Na portalu internetowym „Gazety Wyborczej” ukazał się wywiad dotyczący kryzysów w związkach. Na pytania odpowiadają psychoterapeuci: Wojciech Eichelberger, Alicja Długołęcka, Agnieszka Iwaszkiewicz i Danuta Golec.
„AGNIESZKA JUCEWICZ, GRZEGORZ SROCZYŃSKI: Czym jest kryzys w związku? Czy jest różnica między tym, co pacjenci nazywają kryzysem, a tym, co widzi doświadczony terapeuta?
WOJCIECH EICHELBERGER: Słowo „kryzys” jest nadużywane. Może dlatego, że żyjemy w hedonistycznej kulturze i oczekujemy, że wszystko będzie służyło przyjemności i szczęściu. Wielu ludzi wchodzi w związek z oczekiwaniem, że będzie jak w reklamach. Gdy pojawiają się trudności, zwłaszcza rozwojowe, które są w związku nieuchronne, natychmiast nazywa się to kryzysem. Podobnie nadużywamy słowa „depresja”: wszystko jest depresją, jak nam się humor obniży, to gotowi jesteśmy wziąć zaraz leki, do czego zachęcają reklamy.
ALICJA DŁUGOŁĘCKA: Kryzys może się pojawić, kiedy boimy się zdjąć maski i wejść w głębszą relację. Tak się zwykle dzieje, kiedy minie faza zauroczenia, zakochania, gdy odbijaliśmy się w oczach tej drugiej osoby lepsi i piękniejsi. Nie bardzo wierzymy, że partner przyjmie nas takimi, jacy jesteśmy naprawdę, że pora przestać udawać. Wielu ludzi boi się, że po fazie zakochania nic już nie ma. A właśnie wtedy może się zrobić najciekawiej.
Czyli kryzys jest związany z końcem udawania?
DŁUGOŁĘCKA: Tak często bywa.
AGNIESZKA IWASZKIEWICZ: Pary czasem nazywają kryzysem coś, co jest całkiem naturalne. Czasem wygodniej tak o tym myśleć, żeby nadać ważność jakiemuś własnemu stanowi wewnętrznemu, który jest związany z nową sytuacją w życiu. W książce pytaliście mnie np. o moment, kiedy pojawia się pierwsze dziecko. Niektóre pary odczuwają to jako kryzys, a to jest po prostu doświadczenie rozwojowe, trudny czas zgody na to, że zaczynamy funkcjonować w nowych rolach.

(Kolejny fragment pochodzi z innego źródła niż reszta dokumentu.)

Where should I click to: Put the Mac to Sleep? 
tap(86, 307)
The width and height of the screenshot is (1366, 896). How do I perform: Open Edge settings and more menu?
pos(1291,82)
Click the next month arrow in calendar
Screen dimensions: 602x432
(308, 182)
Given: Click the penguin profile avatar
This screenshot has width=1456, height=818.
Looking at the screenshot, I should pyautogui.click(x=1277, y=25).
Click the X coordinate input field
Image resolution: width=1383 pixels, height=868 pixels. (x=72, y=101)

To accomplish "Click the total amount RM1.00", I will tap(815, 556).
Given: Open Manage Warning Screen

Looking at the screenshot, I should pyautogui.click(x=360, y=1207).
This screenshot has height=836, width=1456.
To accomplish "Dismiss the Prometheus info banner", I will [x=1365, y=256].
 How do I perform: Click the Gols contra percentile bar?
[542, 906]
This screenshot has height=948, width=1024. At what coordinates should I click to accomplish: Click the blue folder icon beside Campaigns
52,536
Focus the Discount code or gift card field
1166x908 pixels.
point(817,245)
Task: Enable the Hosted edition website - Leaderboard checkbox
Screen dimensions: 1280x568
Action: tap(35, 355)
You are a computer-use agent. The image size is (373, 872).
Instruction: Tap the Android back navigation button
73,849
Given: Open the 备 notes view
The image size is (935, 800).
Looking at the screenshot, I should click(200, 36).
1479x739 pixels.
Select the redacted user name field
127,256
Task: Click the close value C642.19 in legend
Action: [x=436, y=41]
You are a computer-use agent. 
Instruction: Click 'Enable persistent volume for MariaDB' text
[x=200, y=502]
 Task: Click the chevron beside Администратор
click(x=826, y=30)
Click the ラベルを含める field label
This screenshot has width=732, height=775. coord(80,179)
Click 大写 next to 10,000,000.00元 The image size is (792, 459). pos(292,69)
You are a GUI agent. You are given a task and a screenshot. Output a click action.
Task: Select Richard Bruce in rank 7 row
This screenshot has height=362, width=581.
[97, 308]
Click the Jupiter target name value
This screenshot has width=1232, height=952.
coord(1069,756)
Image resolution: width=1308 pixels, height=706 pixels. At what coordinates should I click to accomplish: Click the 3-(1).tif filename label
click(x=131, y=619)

DANUTA GOLEC: W związkach pojawiają się kryzysy rozwojowe i kryzysy chorobowe i często są mylone. Trudne wyzwania bywają traktowane jak gorączka, którą należy natychmiast zbijać, co może tylko pogarszać stan. Para zakłada, że czegoś nie powinno w ogóle być, a kiedy pojawiają się trudności, no to koniec, trzeba się rozstać.
A jak się zorientować, czy mój związek przechodzi naturalny kryzys rozwojowy czy chorobowy?
GOLEC: Pojawia się inny klimat. Kryzys rozwojowy daje parze poczucie, że staje razem wobec trudności. A jeśli związek choruje, to zwykle każde jest osobno, na innej planecie.
Pojawia się poczucie osamotnienia?
GOLEC: To jeszcze za mało, bo ono może być subiektywne i zmienne, chodzi bardziej o całkowite rozminięcie się w zajmowaniu się wspólnymi problemami związku.
Czy w dzisiejszej kulturze jest coś, co wyraźnie sprzyja kryzysom? Bo statystyki są jednak dosyć zatrważające, np. w USA rozpadnie się połowa zawieranych dziś małżeństw, w Polsce – jedna trzecia.
GOLEC: Mamy dziś problem z osiąganiem dojrzałości emocjonalnej. Dojrzałość testuje się właśnie w sytuacjach trudnych, wtedy widać, czy osoba, która pozornie posiadła wszystkie atrybuty dorosłości, jest wystarczająco poukładana wewnętrznie, żeby sobie radzić z wyzwaniami życiowymi.
EICHELBERGER: Sięgając do praprzyczyn zaburzeń w sferze związków, trzeba powiedzieć o kryzysie bardziej podstawowym – kryzysie więzi, który zaczyna się w dzieciństwie. Skutkiem kryzysu więzi między rodzicami a dziećmi jest ogromny deficyt miłości. W gabinecie i w życiu od pewnego czasu obserwuję, że wielu młodych ludzi nie wierzy w to, że mogą być kochani. Jeśli wchodzi się w związek z takim bagażem, to para jest z góry skazana na głęboki kryzys, bo obie strony będą się zachowywać asekuracyjnie, nie będą tak naprawdę wierzyć, że to wszystko przetrwa.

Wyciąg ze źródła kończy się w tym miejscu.